En este grupo de miseria están los que han sido apartados del sistema, los que por mil razones variadas han perdido el trabajo, la familia, la vivienda, su país y que carecen de asidero humano o institucional. Tanto en los mismos países pobres, como por la masiva llegada de emigrados de los países del tercer mundo o en guerra a los lugares prósperos, la situación clama y es lacra que muestra sus llagas a un mundo opulento que la ignora mayormente o incluso tiende a “negarla”, para tranquilizar los nervios o aliviar cargas morales y responsabilidades obvias.

La pobreza extrema no es sólo habitual en países de África o América del Sur, es igualmente una realidad en las naciones occidentales supuestamente florecientes y avanzadas.

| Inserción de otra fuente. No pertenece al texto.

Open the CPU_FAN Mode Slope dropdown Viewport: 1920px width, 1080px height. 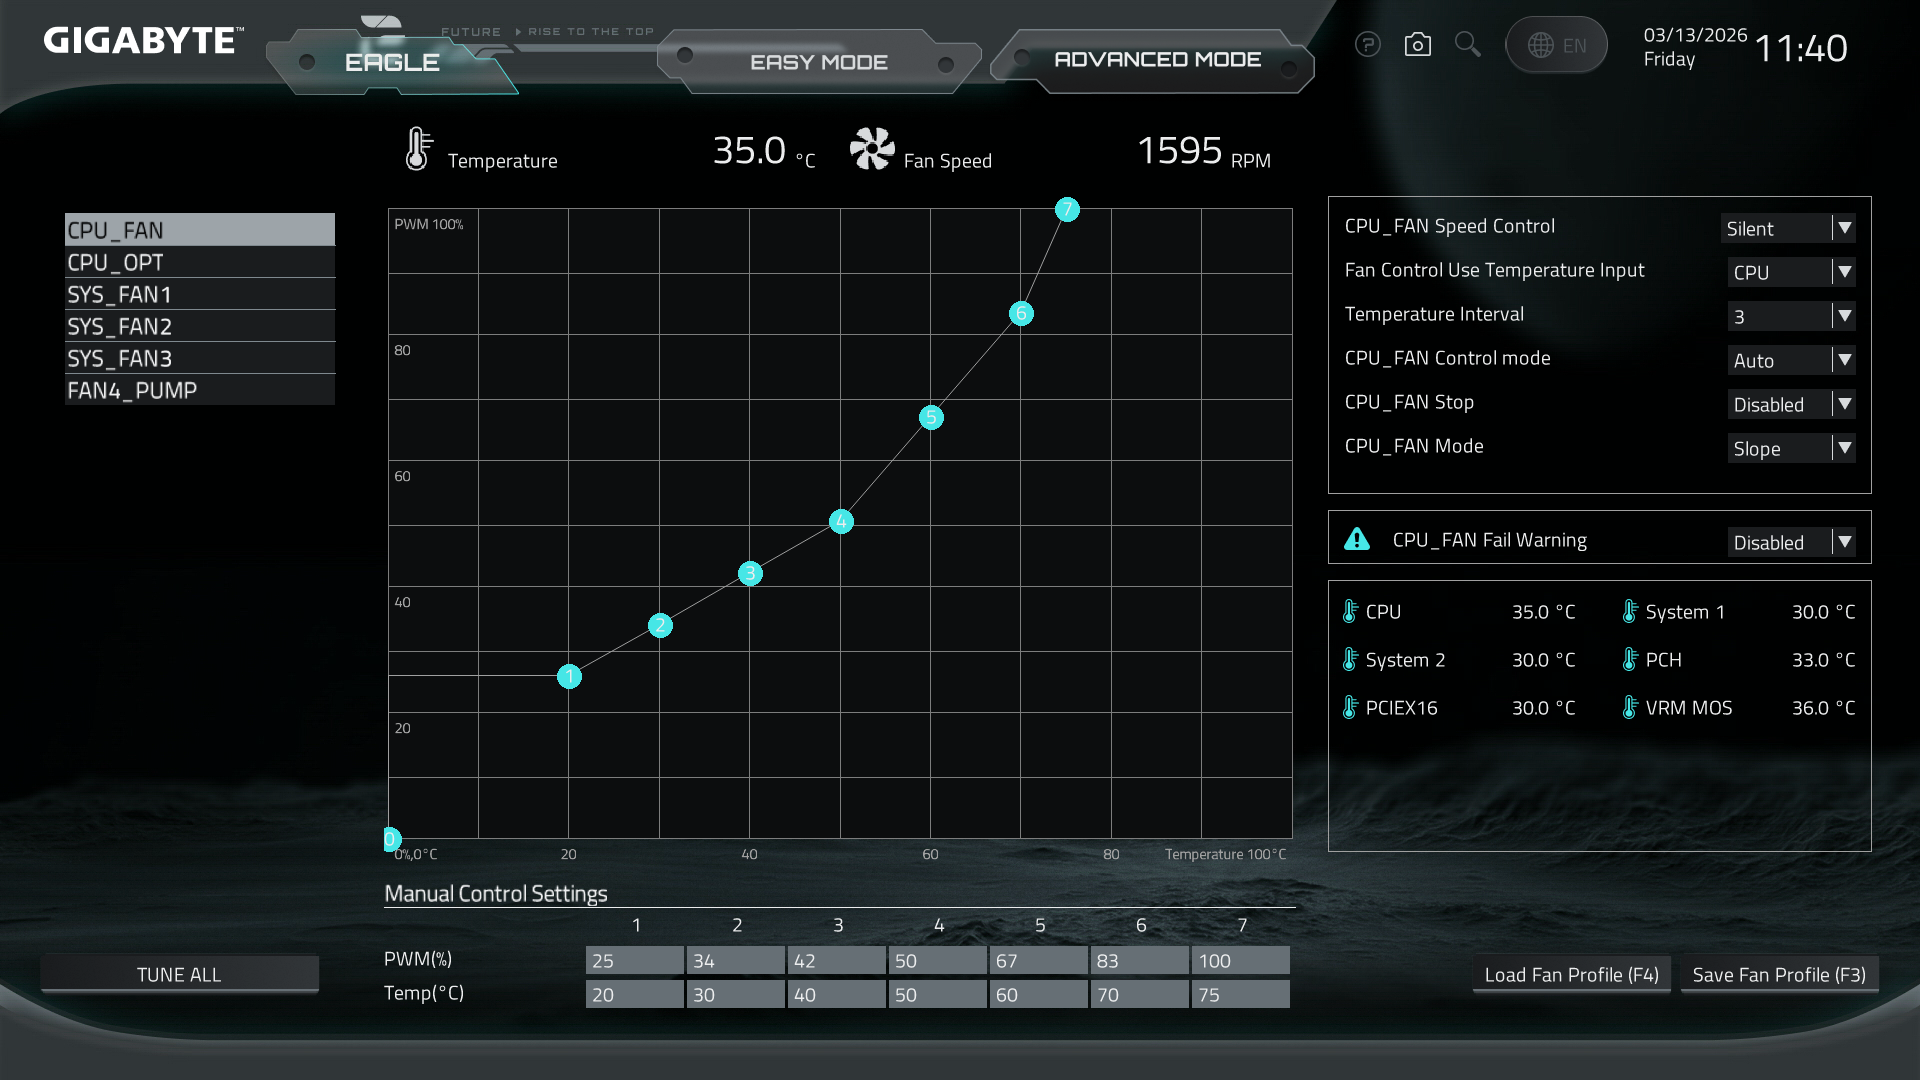1791,448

Entre todos, los niños son los personajes más débiles entre los necesitados, “carne de cañón” cuya suerte es incierta y frágil su situación en un mundo que mira para otro lado ante esta evidencia turbadora que pide clemencia inútilmente.

En Europa, países como España. Alemania o Francia (donde se desarrolla el primer filme), o en el Líbano (segundo filme) sometido a mil crisis sin nombre, la pobreza se ha multiplicado exponencialmente y la infancia es su triste y principal víctima, como ahora veremos.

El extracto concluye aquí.